Testo fornito:
Diritto dei Mercati Finanziari


Il Caso.it, Sez. Giurisprudenza, 883 - pubb. 01/01/2007

Insider trading ed elemento psicologico

Tribunale Siracusa, 10 Aprile 1997. Est. Scarlatta.


Insider trading - Abuso di informazioni riservate - Competenza territoriale - Nesso motivazionale dell'agente nell'utilizzo dell'informazione.



Territorialmente competente a giudicare dei fatti previsti dal reato di cui all'art. 2 della l. 17 maggio 1991 n. 157 è il giudice del luogo in cui avviene la divulgazione della informazione riservata, comunicazione che costituisce necessario antecedente logico della sua eventuale utilizzazione.
Se l'interesse tutelato dalla norma in esame è quello di garantire parità di condizioni conoscitive per chi opera nel mercato borsistico, per porre in essere una condotta penalmente rilevante occorre che l'agente abbia usato delle indiscrezioni di cui conosceva l'illecita provenienza, che l'hanno posto in una situazione di favore.
L'agente deve, quindi, essere stato motivato, nella sua condotta, dalle notizia attinte per la funzione rivestita, al fine di una loro utilizzazione.

Estratto dati:
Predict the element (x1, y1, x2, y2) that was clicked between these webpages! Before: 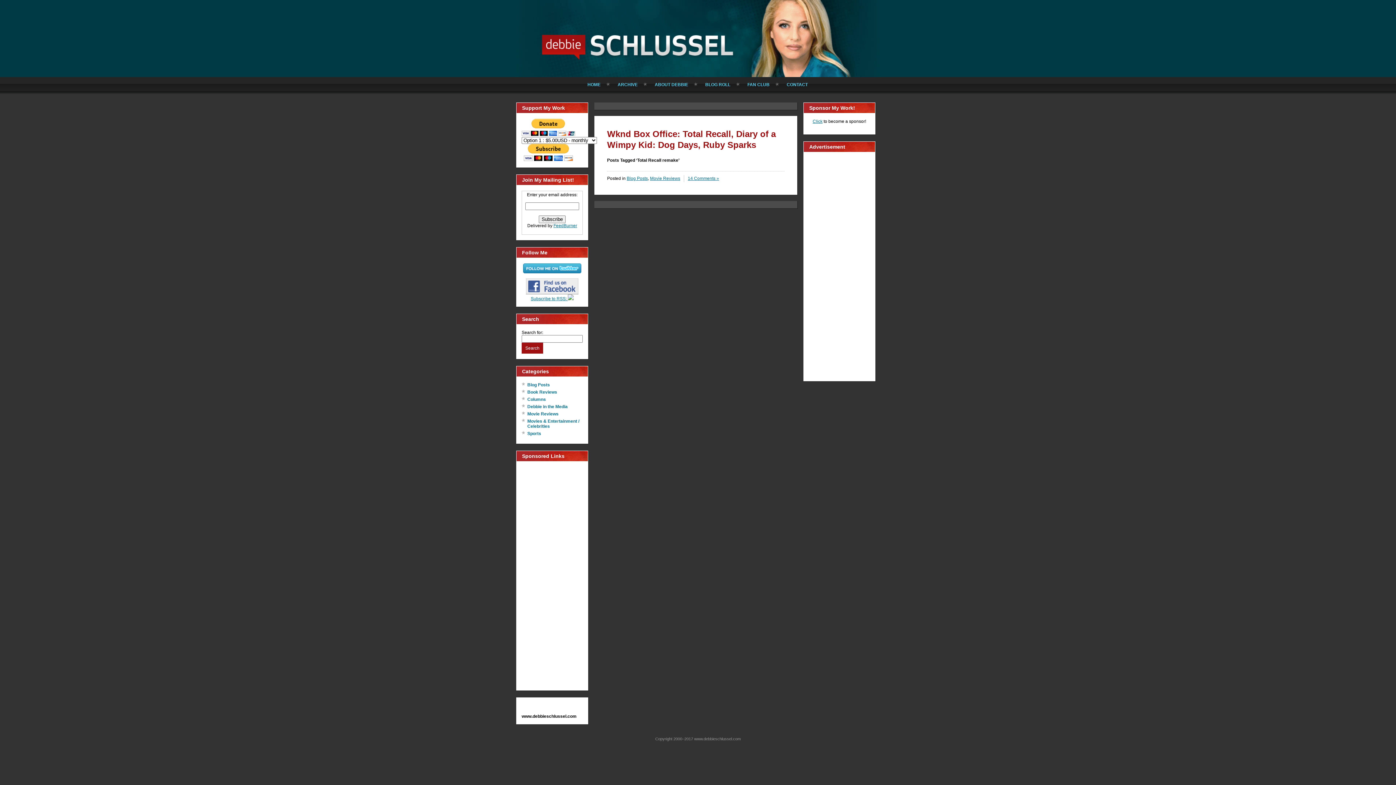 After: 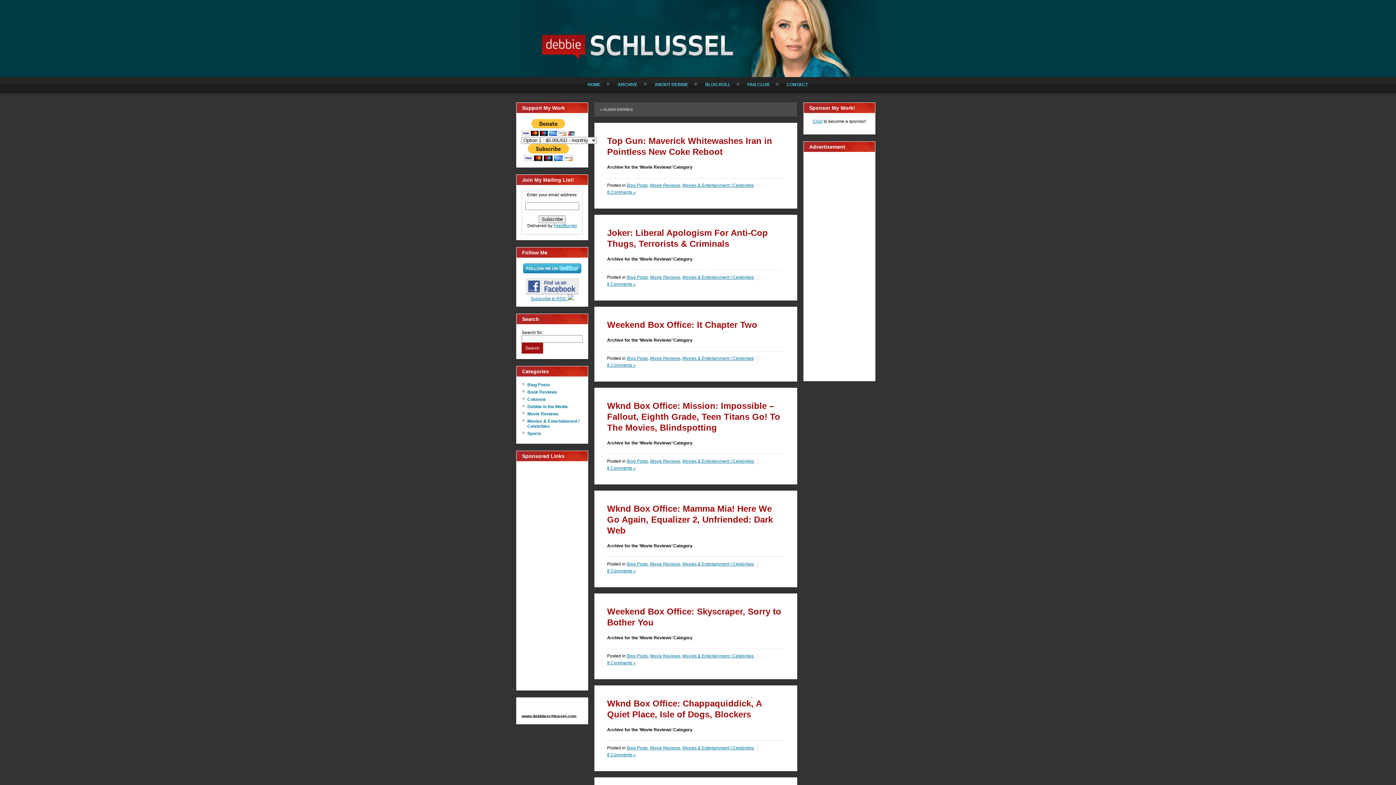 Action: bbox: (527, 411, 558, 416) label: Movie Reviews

Problema posto: Puoi trascrivere dal testo fornito sull'insider trading il passo che va da "Tribunale Siracusa, 10" a "dell'agente nell'utilizzo dell'informazione."?

Risultato:
Tribunale Siracusa, 10 Aprile 1997. Est. Scarlatta.


Insider trading - Abuso di informazioni riservate - Competenza territoriale - Nesso motivazionale dell'agente nell'utilizzo dell'informazione.